Опасаясь новых побоев, Раймонд замер. Ангел нахмурилась и шепотом велела пустоте явить призраков прошлого. Раймонд увидел себя, оторвавшегося от сонетов, когда по комнате разлился сироп небесного света и благовеста. Он заметил, как испуганный попугай вспорхнул со своей жердочки, как распахнулась дверь, внутрь ввалились разгневанные соседи и попятились, охваченные благоговением и ужасом.
Воспоминания заплясали, словно в калейдоскопе, – Софус не терпелось разгадать эту тайну. Эфирные тела ангела и человека вознеслись сквозь дыру в крыше, и Раймонд посмотрел на призванные заклятием образы Пиджина и Терезы.
– Господи, – сказал он. – Что с ними такое?
Попугай трясся как одержимый – перья сыпались на пол, словно плоть под ними разбухала и кипела.
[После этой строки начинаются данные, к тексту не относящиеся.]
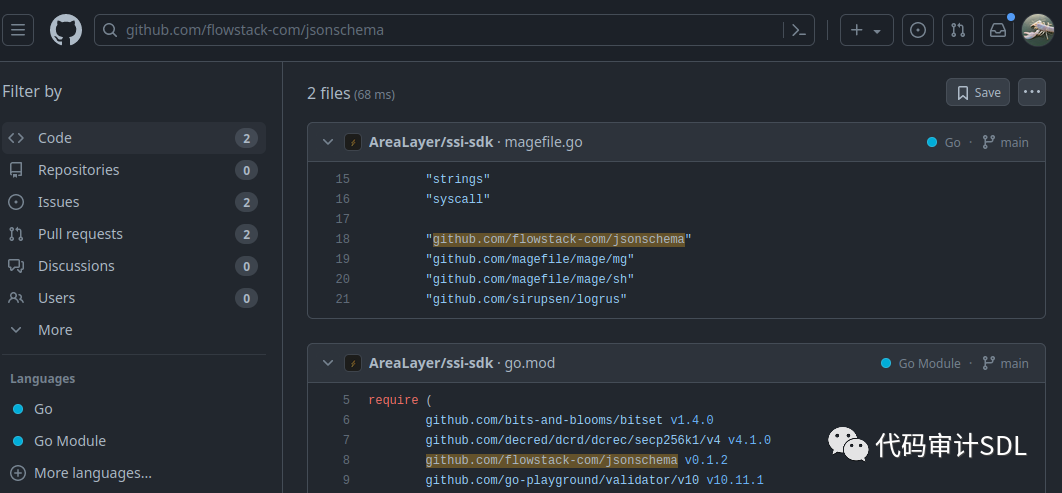1062x493 pixels.
Task: Collapse the magefile.go result
Action: coord(327,142)
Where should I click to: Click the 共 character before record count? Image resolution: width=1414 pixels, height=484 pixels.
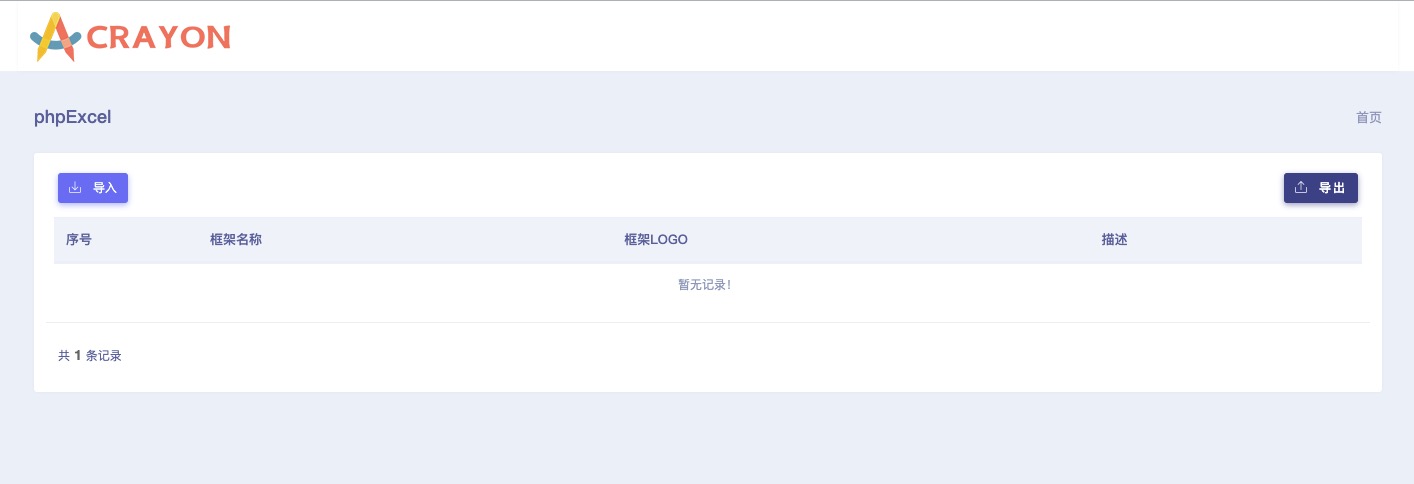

Панцирь черепахи треснул, когда она стала слишком большой – у них на глазах анатомия рептилии становилась все более человеческой.
– Что я натворила? – прошептала Софус. – Боже правый, что я натворила?
Она повернулась к прежде-святому.
– Это ты виноват, – сказала она. – Отвлек меня своими слезами радости. А теперь мне предстоит то, чего я обещала отцу никогда не делать.
– Что именно?
– Я должна забрать жизнь, – ответила Софус, пристально глядя на мелькающие образы. Попугай и черепаха натянули одежду и пошли к двери. Ангел последовала за ними.
– Даже не одну, – печально сказала она. – Две. Словно этой ошибки и не было.
Улицы северного Лондона славятся не чудесами. Они знали убийство, насилие и мятеж. Но откровение? Это для Хай-Холборн и Ламбета. Правда, существо с телом чау-чау и головой Уинстона Черчилля видели в Финсбери-Парк, но сей сомнительный случай был самым серьезным проявлением сверхъестественного с пятидесятых.